* Text excerpt
#####
Re: How to debug hanging machines / proc: table is full

Raimo Niskanen Fri, 27 Mar 2020 02:07:10 -0700

On Tue, Jan 14, 2020 at 11:39:04AM +0100, Raimo Niskanen wrote:
> Sorry about not having anything solid to go on, but in (amd64) OpenBSD 6.5
> I had a problem that during our daily tests of Erlang/OTP the test machines
> after a while froze.
> 
> I did not manage to find a root cause, but think it had to do with some
> lock on the process table that caused the table fill.
> 
> The problem was fixed in 6.6, (also patched), but is back again in Current,
> at least up to Jan 10.
> 
> The frozen machine does not even respond to Ctrl+Alt+Esc on the console to
> enter ddb.  I do not know where to begin, except upgrading to later Current
> to see if it persists.


This monday (March 23) I upgraded to a new snapshot and now the machine
survives our daily tests.  The previous snapshot was maybe 2 weeks older.
#####
Please answer these questions from the forum post above:
(a) On which OpenBSD version did the test machines first freeze?
(b) Which key combination did the frozen machine fail to respond to on the console?
(c) On what date did the writer upgrade to a new snapshot?

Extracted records
#####
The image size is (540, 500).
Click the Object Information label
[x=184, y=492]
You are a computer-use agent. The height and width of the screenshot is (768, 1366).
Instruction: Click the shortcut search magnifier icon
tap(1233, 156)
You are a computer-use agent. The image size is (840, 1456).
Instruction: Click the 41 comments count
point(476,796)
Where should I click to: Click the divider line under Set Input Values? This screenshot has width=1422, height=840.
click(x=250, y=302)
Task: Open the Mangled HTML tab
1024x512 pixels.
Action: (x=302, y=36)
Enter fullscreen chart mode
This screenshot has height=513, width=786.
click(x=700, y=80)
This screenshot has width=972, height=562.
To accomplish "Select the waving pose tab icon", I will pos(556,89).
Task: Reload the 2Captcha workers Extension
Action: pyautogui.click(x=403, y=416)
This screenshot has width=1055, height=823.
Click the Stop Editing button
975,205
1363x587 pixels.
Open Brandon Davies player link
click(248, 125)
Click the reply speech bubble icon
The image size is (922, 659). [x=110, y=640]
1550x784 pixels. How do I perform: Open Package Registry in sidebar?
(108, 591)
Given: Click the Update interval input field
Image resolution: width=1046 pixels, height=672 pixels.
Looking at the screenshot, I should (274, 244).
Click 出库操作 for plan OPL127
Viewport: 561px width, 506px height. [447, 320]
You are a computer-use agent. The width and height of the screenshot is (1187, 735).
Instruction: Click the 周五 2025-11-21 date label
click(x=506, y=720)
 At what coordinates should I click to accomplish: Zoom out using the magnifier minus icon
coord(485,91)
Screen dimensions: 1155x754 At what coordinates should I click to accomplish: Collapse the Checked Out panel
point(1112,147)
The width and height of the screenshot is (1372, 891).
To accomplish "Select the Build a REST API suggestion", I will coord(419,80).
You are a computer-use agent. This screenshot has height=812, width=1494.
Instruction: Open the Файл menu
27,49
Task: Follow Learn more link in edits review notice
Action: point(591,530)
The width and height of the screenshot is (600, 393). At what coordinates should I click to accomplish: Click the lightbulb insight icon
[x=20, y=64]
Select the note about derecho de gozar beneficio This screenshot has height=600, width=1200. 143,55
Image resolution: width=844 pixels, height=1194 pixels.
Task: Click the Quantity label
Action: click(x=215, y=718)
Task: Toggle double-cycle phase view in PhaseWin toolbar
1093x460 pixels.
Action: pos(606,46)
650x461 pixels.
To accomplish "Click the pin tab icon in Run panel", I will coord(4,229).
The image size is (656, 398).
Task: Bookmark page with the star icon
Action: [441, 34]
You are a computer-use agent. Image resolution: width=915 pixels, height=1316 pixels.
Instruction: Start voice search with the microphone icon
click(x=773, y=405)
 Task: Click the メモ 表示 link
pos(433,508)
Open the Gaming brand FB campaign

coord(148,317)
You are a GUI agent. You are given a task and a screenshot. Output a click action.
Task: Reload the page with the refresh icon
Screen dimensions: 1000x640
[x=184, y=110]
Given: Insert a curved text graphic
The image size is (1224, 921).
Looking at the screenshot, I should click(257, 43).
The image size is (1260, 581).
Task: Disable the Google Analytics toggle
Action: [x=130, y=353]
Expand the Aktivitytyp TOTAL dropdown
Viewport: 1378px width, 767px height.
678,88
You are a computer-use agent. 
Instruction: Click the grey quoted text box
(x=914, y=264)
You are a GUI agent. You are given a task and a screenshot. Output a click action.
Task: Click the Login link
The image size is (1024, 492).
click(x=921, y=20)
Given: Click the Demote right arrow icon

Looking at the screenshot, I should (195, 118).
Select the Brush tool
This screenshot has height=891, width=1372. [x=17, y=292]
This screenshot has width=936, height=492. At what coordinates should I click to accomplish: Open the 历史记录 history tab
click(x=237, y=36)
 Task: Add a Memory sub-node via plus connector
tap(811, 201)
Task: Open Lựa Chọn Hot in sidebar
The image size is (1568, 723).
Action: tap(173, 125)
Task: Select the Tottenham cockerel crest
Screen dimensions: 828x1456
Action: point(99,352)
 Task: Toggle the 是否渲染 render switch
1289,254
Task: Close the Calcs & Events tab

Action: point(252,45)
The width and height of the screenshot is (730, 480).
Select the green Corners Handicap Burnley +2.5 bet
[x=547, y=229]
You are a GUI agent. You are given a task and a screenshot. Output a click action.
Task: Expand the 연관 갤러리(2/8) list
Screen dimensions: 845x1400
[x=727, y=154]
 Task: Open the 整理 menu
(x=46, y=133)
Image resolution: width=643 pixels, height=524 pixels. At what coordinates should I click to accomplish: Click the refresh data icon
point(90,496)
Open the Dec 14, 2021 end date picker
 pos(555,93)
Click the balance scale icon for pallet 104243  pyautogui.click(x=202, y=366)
#####
* Exercise result
(a) OpenBSD 6.5 (amd64)
(b) Ctrl+Alt+Esc
(c) Monday, March 23